PARTİ BİNASINA GELMEYENLER YA DA GELEMEYENLER
Milletvekili aday adaylarından Muharrem Temiz’i CHP’nin hiçbir etkinliğinde göremediğimi, bana nedenini açıklamalarını istiyorum. İl yönetiminden biri: “O, merkeze çalışıyor.” diyor. Anlamıyorum, nasıl yani, diyorum. “Önseçimle değil de merkezden aday listesine yerleştirilmek için merkeze yakın adamlara yanaşarak listedeki yeri için merkezde çalışıyor.” diyor Muharrem Temiz için. Değişik yerlerde, değişik zamanlarda birden fazla kişiden bu yorum geliyor.
Eski CHP İl Başkanı Celal Berktaş’ı merak ediyordum. Bu geziler süresince bir tek yerde göründü Celal Berktaş. İlk günkü gezinin ardından Anemon Otel’de akşam yemeği yendikten sonra tüm konuklar otelin lobisine çıkmış, öbek öbek sohbet ederlerken Celal Berkaş’ı bir grubun arasında görüyorum.

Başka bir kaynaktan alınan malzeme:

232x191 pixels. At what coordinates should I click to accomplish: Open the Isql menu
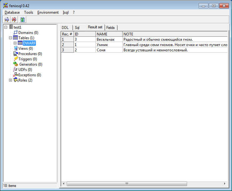(65, 12)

Yine aynı akşam, yemekten sonra Güneş Medya Grup Yönetim Kurulu Başkanı M. Duran Özkan, Çocuk Hastalıkları Uzmanı Doktor Özgür Aydın’la tanıştırıyor bizi. Dr. Özgür Aydın, çok yakında bir gazete çıkaracaklarını, yazılarımı gazetede görmek istediklerini söylüyor. Birkaç gün sonra Dr. Özgür Aydın’ın, Malatya Spor’la ilgilenmiş olduğunu; yenilikçi, dinamik, donanımlı bir insan olduğunu, CHP il başkanlığı için adının geçtiğini öğreniyorum.
PARTİ İÇİ YA DA DIŞI DEMOKRASİ NEREDE?
Bugünlerde pek çok kişi bana belge ve bilgi taşıma yarışında. O zaman anlatın, sizin adınızı da vererek yazayım. Yoksa dedikodudan öteye gitmez, diyorum. Bu şekilde anlattıklarınızı zaten yazmam, diyorum. Sırası gelecek, o zaman adımızı, göğsümüzü gere gere vereceğiz. Her şeyi açıklayacağız size, diyorlar. Ben de o günü bekliyorum. Herkesi dinlemeye, söylediklerini tarafsız şekilde aktarmaya çalışacağım.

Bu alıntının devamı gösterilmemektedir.